In the text below on Staphylococcus aureus transmission in mice, which two two-component systems did gene deletion studies link to intestinal dissemination and transmission?

**TEXT FOR ANALYSIS:**
********
Mutations that alter virulence and antibiotic susceptibility arise and persist during Staphylococcus aureus bacteremia. However, an experimental system demonstrating transmission following bacteremia has been lacking, and thus implications of within-host adaptation for between-host transmission are unknown. We report that S. aureus disseminates to the gastrointestinal tract of mice following intravenous injection and readily transmits to cohoused naive mice. Both intestinal dissemination and transmission were linked to the production of virulence factors based on gene deletion studies of the sae and agr two-component systems. Furthermore, antimicrobial selection for antibiotic-resistant S. aureus displaced susceptible S. aureus from the intestine of infected hosts, which led to the preferential transmission and dominance of antibiotic-resistant bacteria among cohoused untreated mice. These findings establish an animal model to investigate gastrointestinal dissemination and transmission of S. aureus and suggest that adaptation during the course of systemic infection has implications beyond the level of a single host.
INTRODUCTION
Staphylococcus aureus is a leading cause of bacteremia and the most common cause of infectious endocarditis worldwide (1, 2). Despite advances in patient care, S. aureus cardiovascular infections remain associated with considerable morbidity and mortality as a result of complications arising from hematogenous dissemination. In addition, treatment of methicillin-resistant S. aureus (MRSA) strains is complicated by the emergence of intermediate and fully vancomycin-resistant strains. Thus, how antibiotic-resistant strains spread in the community and hospital environment has become an area of intense investigation. Development of an animal model of S. aureus transmission would facilitate this effort and complement ongoing epidemiological studies that track the movement of specific strains and the acquisition of mutations.
Adaptation of S. aureus to different environments involves a regulatory network including but not limited to two global regulatory determinants, agr and sae. agr and sae are two-component systems that sense a quorum-sensing peptide and host signals, respectively, to tailor the production of S. aureus virulence factors in an environment-dependent manner (3, 4). Both regulators have been shown to be important for virulence in several animal models of infection (5–9). For example, the expression of important virulence determinants like hemolysins, Panton-Valentine leukocidin, enterotoxins, and protein A is controlled by agr and sae, partly in a cooperative fashion (10, 11). Whether agr and sae also contribute to host-to-host transmission is less clear (12).
Our work on the pathogenesis of cardiovascular infections serendipitously revealed that S. aureus bacteremia results in strikingly high levels of fecal shedding of the bacteria. Although the gastrointestinal (GI) tract is not the relevant organ for understanding staphylococcal pathogenesis, it is a relevant compartment for S. aureus colonization and transmission in the health care environment (13–15). Since we are unaware of previous studies demonstrating that bacteremic infection results in dissemination to the GI tract, we sought to extend this observation by determining whether bacteria in the blood can be transmitted to new hosts. We found that S. aureus can be readily detected in naive mice cohoused with mice infected by the intravenous (i.v.) route. Optimal transmission to the naive host was dependent on agr and sae, and an in vivo competition assay revealed the preferential transmission of antibiotic-resistant bacteria. All together, these results suggest that bacteria can lead to GI dissemination and transmission and establish a new animal model to investigate mechanisms that contribute to S. aureus spread.
********
**THE DATA:**
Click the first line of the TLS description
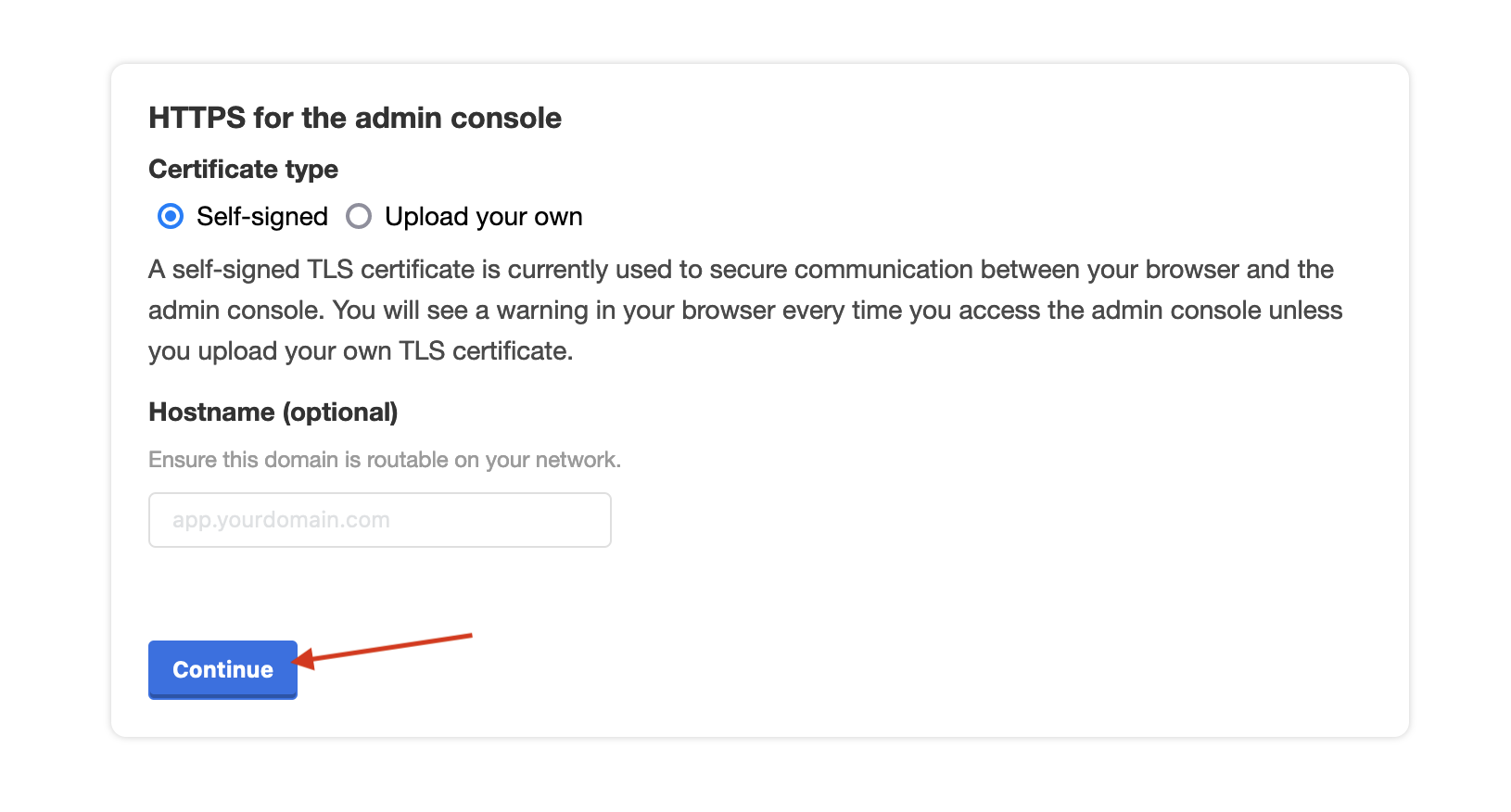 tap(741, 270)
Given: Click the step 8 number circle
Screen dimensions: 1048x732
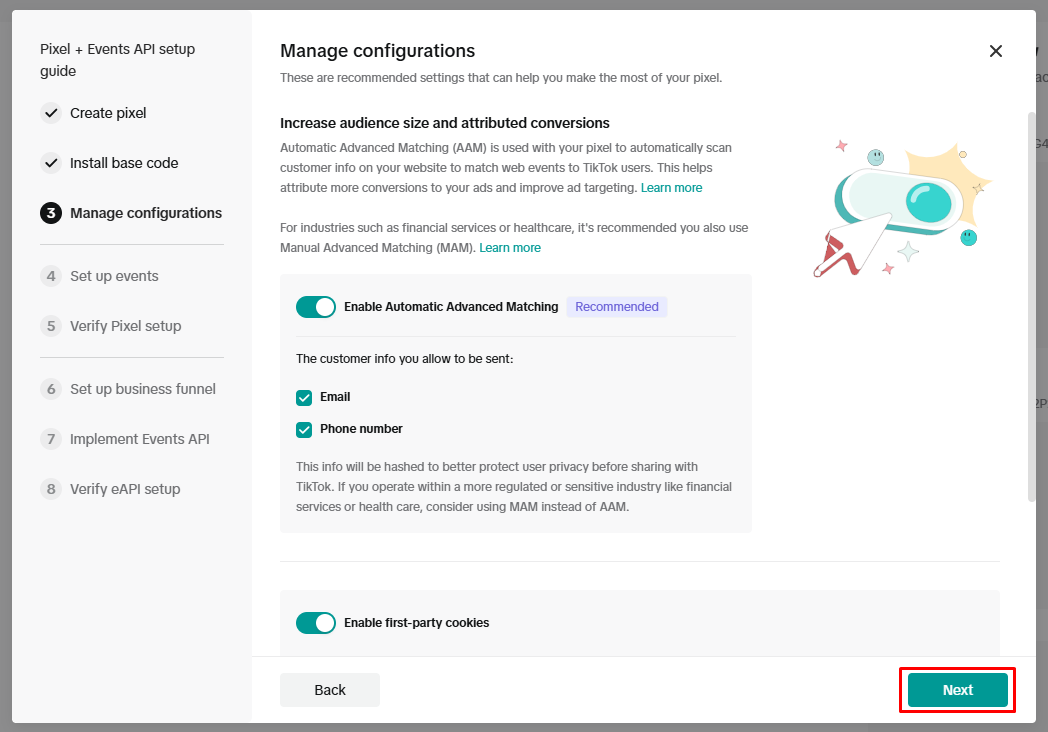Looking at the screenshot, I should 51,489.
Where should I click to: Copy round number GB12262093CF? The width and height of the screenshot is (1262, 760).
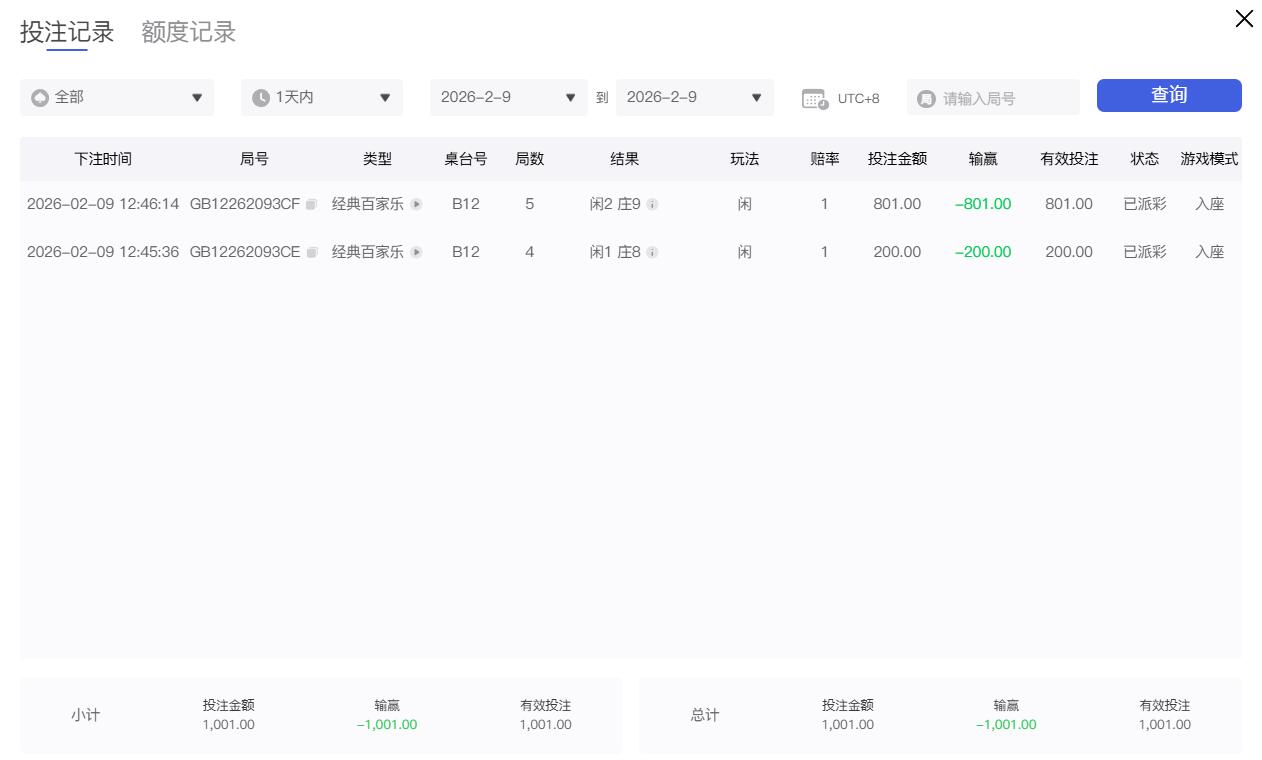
********
**COMPLETED EXERCISE:** The sae and agr two-component systems.